2. La Fédération de Russie a répondu aux efforts diplomatiques
visant à mettre fin à sa guerre d'agression à grande échelle contre
l'Ukraine en intensifiant ses attaques. Ces dernières semaines,
la multiplication des attaques russes par drones et missiles contre
des infrastructures civiles en Ukraine, y compris à Kyiv, a fait des
ravages parmi la population civile, détruisant des écoles et des
immeubles résidentiels et endommageant des bâtiments diplomatiques.

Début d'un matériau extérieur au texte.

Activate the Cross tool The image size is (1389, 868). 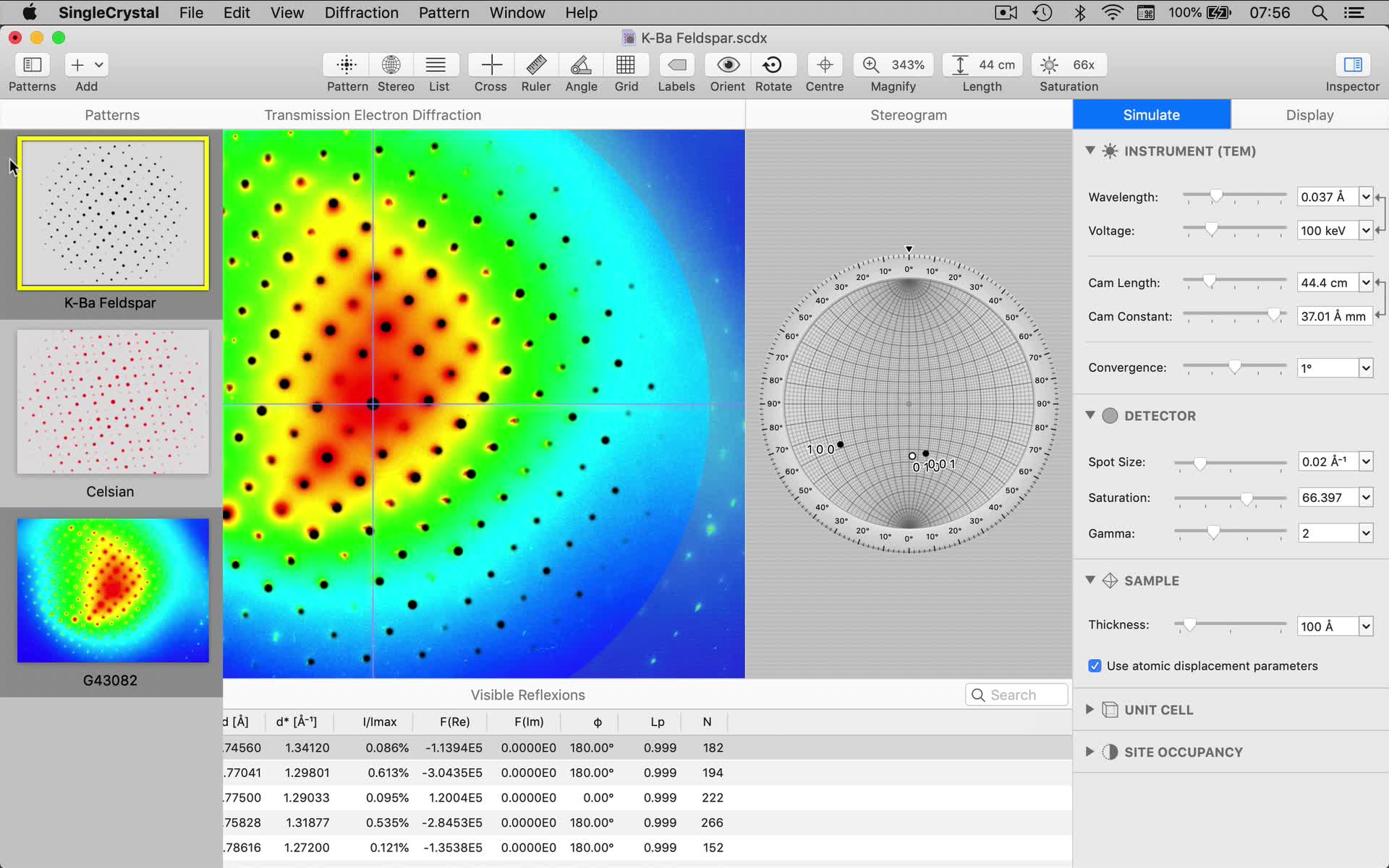coord(490,65)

L'Assemblée condamne fermement cette nouvelle escalade de la guerre d'agression
illégale, injustifiée et non provoquée contre l'Ukraine, et réitère
son appel urgent en faveur d'une paix juste et durable en Ukraine
afin de garantir la sécurité à long terme de l'Europe et l'avenir
européen de l'Ukraine.
3. De même, l'Assemblée est vivement alarmée par le nombre croissant
d'incursions de drones non identifiés et d'avions militaires russes
dans l'espace aérien d’États membres du Conseil de l'Europe. En septembre
2025, l'Estonie, la Pologne et la Roumanie ont enregistré des violations
intentionnelles et inacceptables de leur espace aérien, qui ont
conduit l'Estonie et la Pologne à demander des consultations au titre
de l'article 4 du Traité de l'Atlantique Nord. L'activité de drones
à proximité d'infrastructures sensibles et de sites militaires dans
l'espace aérien danois et allemand a également perturbé l'aviation
civile, entraînant notamment la fermeture temporaire d'aéroports
au Danemark. Ces provocations délibérées s'inscrivent dans une stratégie
plus large visant à tester l'engagement de l'Europe à soutenir l'Ukraine,
la cohésion interne de l'Europe et la force des relations euro-atlantiques.

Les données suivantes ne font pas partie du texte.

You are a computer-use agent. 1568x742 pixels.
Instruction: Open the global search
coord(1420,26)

Elles augmentent de manière imprudente le risque d'une extension
des opérations militaires en Europe.
4. En outre, ces derniers mois, la Russie a intensifié sa guerre
hybride – combinant puissance dure et puissance douce – par le biais
de cyberattaques sophistiquées, d'opérations de renseignement et
de campagnes de désinformation coordonnées. L'intensification des
activités militaires et la multiplication des menaces hybrides ont
considérablement remis en cause la sécurité et la stabilité de la
région de la mer Baltique. La Russie a notamment développé ses attaques
hybrides contre les processus électoraux européens. Elle a déployé
une combinaison sophistiquée et sans précédent d'ingérence secrète,
de guerre de l'information et de tactiques de déstabilisation, en
recourant à grande échelle aux réseaux sociaux, à l'achat de votes
et aux cyberattaques. Ces méthodes ont été pleinement mises en œuvre
lors des élections présidentielles en Roumanie et des élections
législatives de 2025 en République de Moldova, où une ingérence
étrangère inédite et des réseaux coordonnés de manipulation en ligne
ont ciblé les institutions et l’électorat visant à faire dérailler
la trajectoire pro-européenne du pays et à le déstabiliser davantage.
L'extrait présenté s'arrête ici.